Re: CASSANDRA-12888: Streaming and MVs

2016-12-07 Thread Benjamin Roth
Hi Paolo,

First of all thanks for your review!

I had the same concerns as you but I thought it is beeing handled correctly
(which does in some situations) but I found one that creates the
inconsistencies you mentioned. That is kind of split brain syndrom, when
multiple nodes fail between repairs. See here: https://cl.ly/3t0X1c0q1L1h.

I am not happy about it but I support your decision. We should then add
another dtest to test this scenario as existing dtests don't.

Some issues unfortunately remain:
- 12888 is not resolved
- MV repairs may be still f slow. Imagine an inconsistency of a single
cell (also may be due to a validation race condition, see CASSANDRA-12991)
on a big partition. I had issues with reaper and a 30min timeout leading to
1000+ (yes!) consecutive repairs of a single subrange because it always
timed out and I recognized very late. When I deployed 12888 on my system,
this remaining subrange was repaired in a snap
- I guess rebuild works the same as repair and has to go through the write
path, right?

=> The MV repair may induce so much overhead that it is maybe cheaper to
kill and replace a inconsistent node than to repair it. But that may
introduce inconsistencies again. All in all it is not perfect. All this
does not really un-frustrate me a 100%.

DATA EXCERPT:

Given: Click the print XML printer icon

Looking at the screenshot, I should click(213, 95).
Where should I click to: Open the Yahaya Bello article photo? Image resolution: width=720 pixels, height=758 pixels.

TASK LIST:
A) In the reply about streaming and MVs, how long was the timeout that the writer had trouble with while using reaper?
B) From the reply about streaming and MVs, duplicate the part that opens with the words containing "on a big partition." and closes with "path, right?".

WRITTEN RESPONSES:
A) 30 minutes.

B)
on a big partition. I had issues with reaper and a 30min timeout leading to
1000+ (yes!) consecutive repairs of a single subrange because it always
timed out and I recognized very late. When I deployed 12888 on my system,
this remaining subrange was repaired in a snap
- I guess rebuild works the same as repair and has to go through the write
path, right?